Data from: Dynamic rhizosphere C:N:P stoichiometry of plants, soils, and microbial biomass under different grazing patterns

Analysing grassland ecological stoichiometry is crucial for evaluating ecosystem quality and health via energy flow and elemental equilibrium. Grazing is a dominant human activity shaping alpine grasslands on the Qinghai-Tibet Plateau (QTP), yet few studies have used rhizosphere stoichiometry to assess plant–soil–microbe interaction dynamics under different grazing regimes. We compared rhizosphere stoichiometric changes of the degradation indicator Medicago ruthenica and dominant Kobresia humilis under yak grazing (YG), sheep grazing (SG), and mixed grazing (MG) with yak-to-sheep ratios of MG(1:2), MG(1:4), and MG(1:6). MG(1:2) increased total N and reduced total P in M. ruthenica, significantly elevating its N:P ratio; MG(1:4) increased total N and P in K. humilis, lowering its C:N and C:P ratios. Rhizosphere soil of K. humilis showed significantly increased total C and P under MG. For K. humilis, microbial biomass carbon (MBC) and nitrogen (MBN) initially decreased, then increased under MG, while microbial biomass phosphorus (MBP) significantly increased across all grazing patterns, with stable plant and microbial biomass N:P ratios. Regulatory pathways differed by species: M. ruthenica affected MBC, MBN, and MBP via plant C and N under single grazing, and MBP via soil properties under MG; K. humilis influenced these microbial indices via soil properties and plant C:N:P under single grazing, and soil properties under MG. Our findings reveal trait-dependent stoichiometric responses of key plant species to grazing, advance understanding of rhizosphere plant–soil–microbe interactions in alpine grasslands, and provide a scientific basis for sustainable grazing management on the QTP.

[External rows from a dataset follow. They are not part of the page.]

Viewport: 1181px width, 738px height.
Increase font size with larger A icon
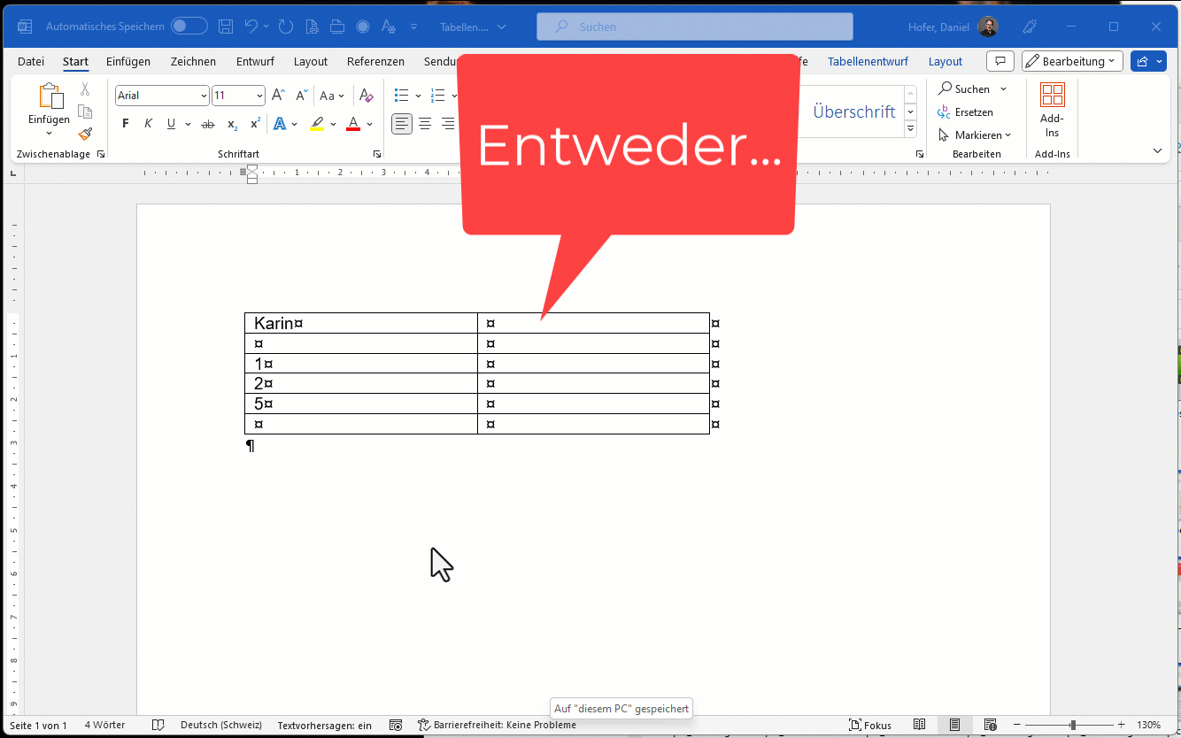[278, 96]
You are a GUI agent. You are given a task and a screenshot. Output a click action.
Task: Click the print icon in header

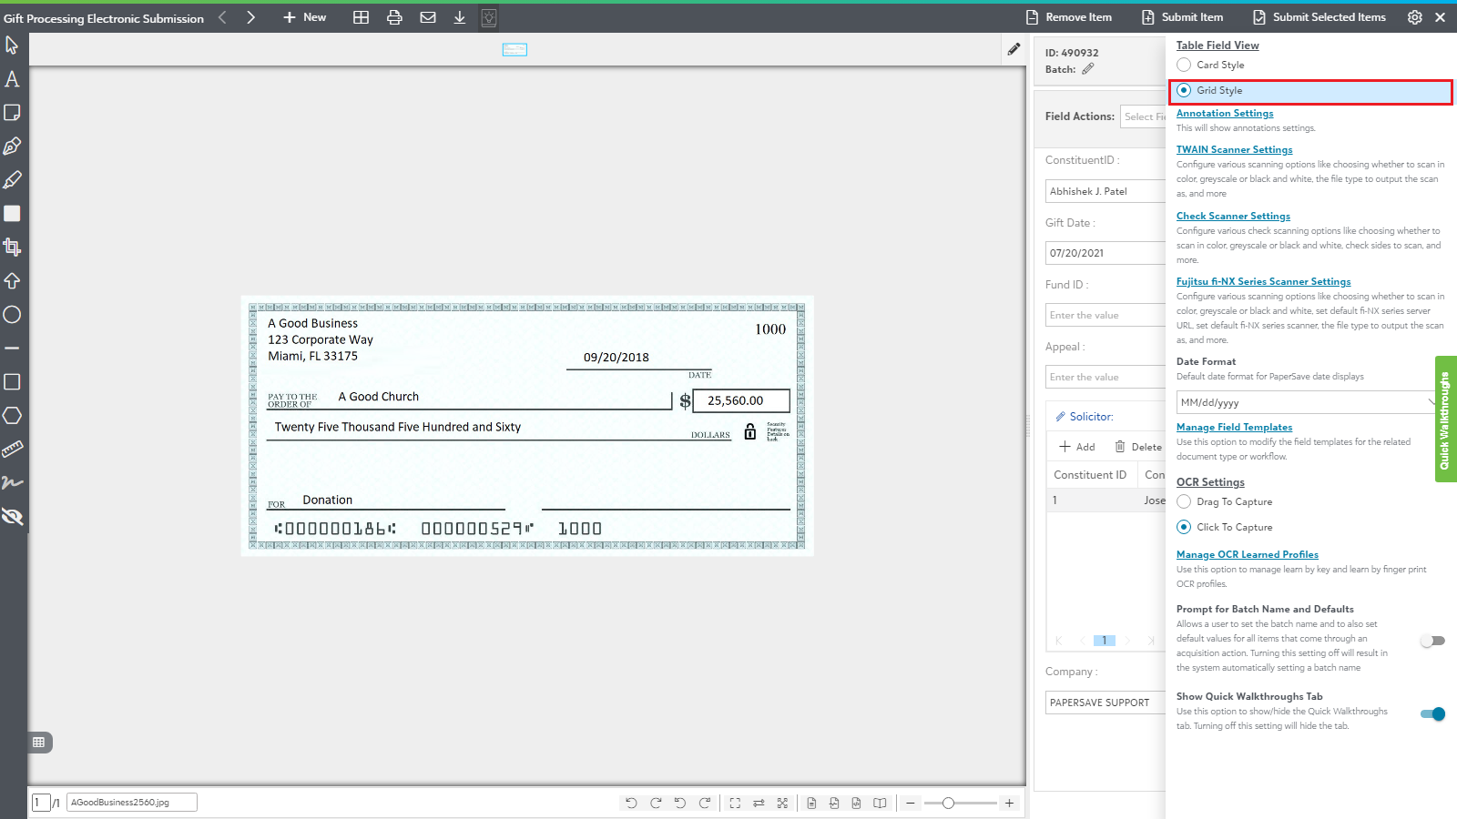(x=394, y=17)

草地生态化学计量学（grassland ecological stoichiometry）分析对于通过能量流动与元素平衡评估生态系统质量与健康至关重要。放牧是塑造青藏高原（Qinghai-Tibet Plateau, QTP）高寒草地的主要人类活动，但目前鲜有研究借助根际化学计量学（rhizosphere stoichiometry）探究不同放牧制度下的植物-土壤-微生物互作动态。本研究对比了退化指示种扁蓿豆（Medicago ruthenica）与优势种矮嵩草（Kobresia humilis）的根际化学计量特征变化，实验设置了牦牛放牧（YG）、绵羊放牧（SG）以及牦牛-绵羊比例分别为1:2、1:4、1:6的混合放牧（MG）三种处理。当采用MG(1:2)放牧模式时，扁蓿豆的总氮含量升高、总磷含量降低，其氮磷比显著提升；MG(1:4)处理则使矮嵩草的总氮与总磷含量均有所增加，同时降低了其碳氮比与碳磷比。混合放牧处理下，矮嵩草根际土壤的总碳与总磷含量显著升高。对于矮嵩草而言，混合放牧处理下其根际微生物量碳（MBC）与微生物量氮（MBN）呈现先降低后升高的变化趋势；而所有放牧模式下微生物量磷（MBP）均显著升高，且植物与微生物生物量的氮磷比保持稳定。调控路径因物种而异：单放牧模式下，扁蓿豆通过自身碳氮含量影响微生物量碳、氮、磷，而混合放牧时则通过土壤属性调控微生物量磷；矮嵩草则在单放牧模式下通过土壤属性与自身碳氮磷化学计量特征影响上述微生物指标，混合放牧时仅通过土壤属性发挥调控作用。本研究结果揭示了关键植物物种的化学计量特征对放牧的性状依赖性响应，增进了对高寒草地根际植物-土壤-微生物互作机制的理解，并为青藏高原的可持续放牧管理提供了科学依据。